Termovalorizzatore di Santa Palomba, aree assegnate al concessionario: partono i lavori

Termovalorizzatore di Santa Palomba, l’assegnazione della zona dove sorgerà l’impianto in esito ai ricorsi presentati al Tar

Termovalorizzatore di Santa Palomba, come sarà

Dopo un lungo percorso segnato da un iter giudiziario amministrativo alimentato dai ricorsi presentati dai comuni contrari alla realizzazione dell’opera, il Comune di Roma Capitale ha consegnato oggi, lunedì 1° settembre, l’area dove sorgerà di Termovalorizzatore di Santa Palomba al concessionario ReneRome Srl che lo costruirà e lo gestirà  per 33 anni.

Termovalorizzatore di Santa Palomba, l’assegnazione della zona dove sorgerà l’impianto in esito ai ricorsi presentati al Tar

L’operazione, si legge in una nota del Campidoglio, consentirà il contestuale avvio delle attività preliminari di cantierizzazione e preparazione del sito e delle opere anticipate secondo quanto previsto dal programma di avanzamento dei lavori.

In particolare, si tratta della messa in atto di indagini archeologiche, e di verifiche destinate a escludere l’eventuale presenza di ordigni bellici e la rimozione di abusi edilizi preesistenti.

Parallelamente, secondo le regolari procedure di legge, la Struttura commissariale ha attivato il Paur (Provvedimento autorizzatorio unico regionale) che consentirà il completamento dell’iter autorizzativo dell’opera e l’avvio della realizzazione dell’impianto.

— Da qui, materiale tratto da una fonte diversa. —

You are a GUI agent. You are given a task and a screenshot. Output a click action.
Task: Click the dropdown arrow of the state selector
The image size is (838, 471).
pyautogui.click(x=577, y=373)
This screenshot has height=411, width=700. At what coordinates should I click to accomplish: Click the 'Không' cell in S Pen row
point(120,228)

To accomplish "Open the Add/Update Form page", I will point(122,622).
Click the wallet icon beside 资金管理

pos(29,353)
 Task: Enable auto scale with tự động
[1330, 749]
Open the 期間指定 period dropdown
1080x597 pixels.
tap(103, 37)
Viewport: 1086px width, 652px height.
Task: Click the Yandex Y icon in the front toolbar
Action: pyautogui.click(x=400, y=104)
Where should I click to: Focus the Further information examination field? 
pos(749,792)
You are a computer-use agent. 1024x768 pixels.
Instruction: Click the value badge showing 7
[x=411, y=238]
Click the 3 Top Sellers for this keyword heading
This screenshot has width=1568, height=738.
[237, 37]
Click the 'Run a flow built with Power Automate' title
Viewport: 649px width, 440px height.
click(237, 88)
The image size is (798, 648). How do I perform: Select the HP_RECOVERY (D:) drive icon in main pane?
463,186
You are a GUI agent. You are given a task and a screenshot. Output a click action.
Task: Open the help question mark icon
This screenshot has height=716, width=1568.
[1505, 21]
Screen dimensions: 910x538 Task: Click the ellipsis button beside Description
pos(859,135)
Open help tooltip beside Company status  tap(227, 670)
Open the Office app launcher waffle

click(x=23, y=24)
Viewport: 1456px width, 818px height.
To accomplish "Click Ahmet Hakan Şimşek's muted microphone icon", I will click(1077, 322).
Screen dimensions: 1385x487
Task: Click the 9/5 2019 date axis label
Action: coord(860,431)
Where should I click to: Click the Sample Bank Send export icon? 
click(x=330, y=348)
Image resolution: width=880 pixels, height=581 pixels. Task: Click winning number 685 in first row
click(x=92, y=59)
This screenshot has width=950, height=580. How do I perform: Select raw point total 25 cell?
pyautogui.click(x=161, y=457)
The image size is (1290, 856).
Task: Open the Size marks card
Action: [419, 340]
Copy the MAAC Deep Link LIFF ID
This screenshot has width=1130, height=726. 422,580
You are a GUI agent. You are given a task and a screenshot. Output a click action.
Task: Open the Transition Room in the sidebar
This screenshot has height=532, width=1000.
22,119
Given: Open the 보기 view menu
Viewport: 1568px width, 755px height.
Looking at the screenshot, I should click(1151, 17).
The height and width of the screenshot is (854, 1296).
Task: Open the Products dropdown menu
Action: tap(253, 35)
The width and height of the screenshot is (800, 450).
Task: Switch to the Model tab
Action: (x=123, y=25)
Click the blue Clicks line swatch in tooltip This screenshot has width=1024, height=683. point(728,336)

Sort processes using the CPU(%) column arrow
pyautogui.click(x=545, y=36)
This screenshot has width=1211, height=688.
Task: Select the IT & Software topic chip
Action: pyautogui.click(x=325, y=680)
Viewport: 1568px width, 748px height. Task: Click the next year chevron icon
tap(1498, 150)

Il nuovo termovalorizzatore sorgerà nell’area industriale di Santa Palomba.

All’inizio dello scorso mese aprile, con due diverse sentenze, il Tar del Lazio aveva confermato la correttezza del percorso seguito dal Campidoglio per la realizzazione dell’infrastruttura, in esito ai ricorsi presentati da vari Comuni (per dettagli leggi qui). 

La realizzazione del termovalorizzatore potrà contare su un investimento di 1 miliardo di euro e consentirà alla città di Roma di raggiungere il 70% della raccolta differenziata.

Si tratta di un impianto che sarà in grado di trattare anche 600mila tonnellate all’anno di rifiuti indifferenziati e non riciclabili.